Firefighters also play a critical role along with their law-enforcement brethren. Capt. Scott Teter led the Fort Belvoir Fire Department’s response to the HQC exercise. “We’re all trained in emergency medical services,” he said. “Some of us have advanced training as paramedics.”

In addition, Teter said, the firefighters may be needed to help respond to an explosive or incendiary device. For this reason and to make sure they’re not mistaken for police officers, they wear their full set of equipment — including coats and helmets — to every response. That includes the summer when this equipment can be uncomfortable, Teter acknowledged. It gets warm,” he said.

The response also includes clergy, such as Army Maj. Demetrius Walton, the DLA deputy command chaplain. He attended to victims, offering pastoral counseling, calming their fears and offering prayers.

Planning an exercise like this begins six months in advance, Johnston noted.

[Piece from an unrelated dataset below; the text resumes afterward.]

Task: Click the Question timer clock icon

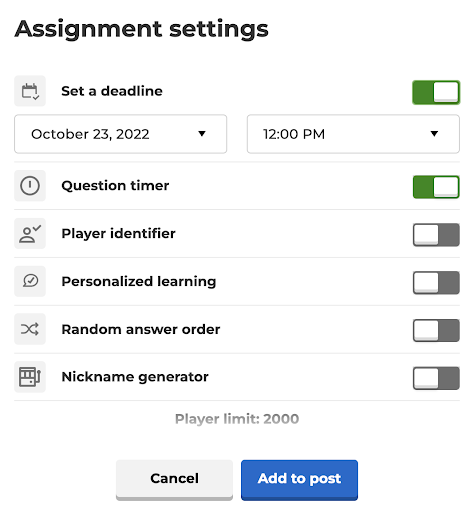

Making sure all potential responding agencies are either participating or aware an exercise will take place requires coordinating with the Fort Belvoir Fire Department; Fort Belvoir’s Army military police; the Fairfax County Police Department; Virginia State Police; the Army 55th EOD; and the Belvoir Community Hospital.

Most employees of DLA and the other HQC tenant organizations know that the general guidance in an active shooter event to “run, hide, fight.” However, in this exercise, the public announcement instructed all personnel to shelter in place rather than attempt to escape the fenced complex. (In this exercise, “victims” were told not to fight the assailant.)

In an after-action review that day, the DLA Police officer who took down the shooter offered his thoughts to those who played the victims. “Our primary job is not to help you,” Gregory noted. “It’s to deal with the treat and secure the area.”

As much as everyone hopes they will never be part of a real situation like this, it’s important to plan for it, he said. “No matter where you go, have a plan,” he urged the group. “Make sure everyone in your family knows. ‘This is what we do. This is where we meet if we’re separated.’”

Having and sharing a plan before an incident happens is a must, Gregory said. “ It may seem tedious, but it will save your life.”